Among 30 patients having a procedure to evaluate their chest pain, researchers found that those who were told they were being given an infusion of a pain-relieving drug did, on average, report a decrease of pain.
But they also showed a slight but distinct narrowing of their heart vessels, said Karin Meissner and Joram Ronel of Technical University Munich, reporting their findings in the American Heart Journal.
None of the chest=pain patients actually had heart disease, and they were told about the "drug" - actually harmless saline - only after testing had shown no blockages in their heart arteries.
"The major finding was that the coronary vessels reacted so clearly to a mere psychological intervention," said Meissner and Ronel in an email to Reuters Health.

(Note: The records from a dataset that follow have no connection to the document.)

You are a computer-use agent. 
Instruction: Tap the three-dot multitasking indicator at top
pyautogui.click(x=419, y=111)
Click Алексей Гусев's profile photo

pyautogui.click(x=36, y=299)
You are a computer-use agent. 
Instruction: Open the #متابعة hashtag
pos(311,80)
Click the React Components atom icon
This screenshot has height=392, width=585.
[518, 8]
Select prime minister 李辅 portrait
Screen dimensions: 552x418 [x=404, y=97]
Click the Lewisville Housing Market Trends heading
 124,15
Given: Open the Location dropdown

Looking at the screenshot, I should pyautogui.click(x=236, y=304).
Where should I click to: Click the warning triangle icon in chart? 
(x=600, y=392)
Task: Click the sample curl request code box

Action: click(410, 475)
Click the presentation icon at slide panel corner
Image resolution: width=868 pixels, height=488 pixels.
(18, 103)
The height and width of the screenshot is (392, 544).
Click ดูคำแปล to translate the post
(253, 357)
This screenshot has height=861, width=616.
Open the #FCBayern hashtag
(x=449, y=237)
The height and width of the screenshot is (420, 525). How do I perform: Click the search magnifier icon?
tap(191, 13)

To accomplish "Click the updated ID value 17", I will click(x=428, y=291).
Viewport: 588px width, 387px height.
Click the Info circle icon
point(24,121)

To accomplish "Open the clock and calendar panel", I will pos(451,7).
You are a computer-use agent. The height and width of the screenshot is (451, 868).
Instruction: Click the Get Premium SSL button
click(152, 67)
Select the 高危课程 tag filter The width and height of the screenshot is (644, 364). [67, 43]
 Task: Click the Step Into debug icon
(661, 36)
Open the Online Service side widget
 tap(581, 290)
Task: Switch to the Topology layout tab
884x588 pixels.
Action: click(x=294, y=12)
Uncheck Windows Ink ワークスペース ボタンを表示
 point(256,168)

Though the meaning of the findings and whether they have implications for heart disease patients remains unclear, the reaction was in a direction opposite to the one the researchers had expected to see.
The patients were actually told that the "drug" there were receiving would widen their arteries to relieve their chest pain.
Instead, there was a small amount of blood vessel constriction in the group overall.
That constriction makes biological sense, according to Meissner and Ronel.
In a healthy person under stress, the nervous system triggers a widening in the blood vessels so that blood circulation increases to meet the body's needs.
When stress fades, the vessels can narrow again.
"When the heart works less, there is less need for blood supply, and the vessels will be less dilated than in a stressful situation. This is how we interpret our data," they said, adding that this is the process in a healthy person.
The situation may be different in a person with heart disease.
The findings build on a phenomenon seen in clinical trials on heart disease that some people receiving placebos report improvements in symptoms such as chest pain - though how much of that reaction is due to psychological or even biological effects is unclear.
To examine if there might be placebo effects on the heart arteries, Meissner and Ronel's team looked at 30 patients who underwent coronary angiography to evaluate chest pain symptoms.
The 30 patients were included in the study only after the test - in which a tube is threaded through a blood vessel into the heart, where a special dye is injected - turned up no blockages.
While still on the exam table, the patients were randomly assigned to either a "verbal suggestion" group or a control group.
In both groups, patients received an injection of saline into the tube.
Those in the verbal-suggestion group were told it was a drug that would widen their heart arteries and boost blood flow to the heart.
Patients in the control group were told nothing.
On average, the verbal-suggestion group reported a dip in their chest pain after the procedure, while showing some blood vessel narrowing.
The opposite was true in the control group:"slightly more pain, and a little more vessel dilation.
Meissner and Ronel said they suspect the pain reduction was an "indirect effect" of the verbal suggestion, but they cannot know for sure whether or to what degree the blood vessel changes may have contributed to it.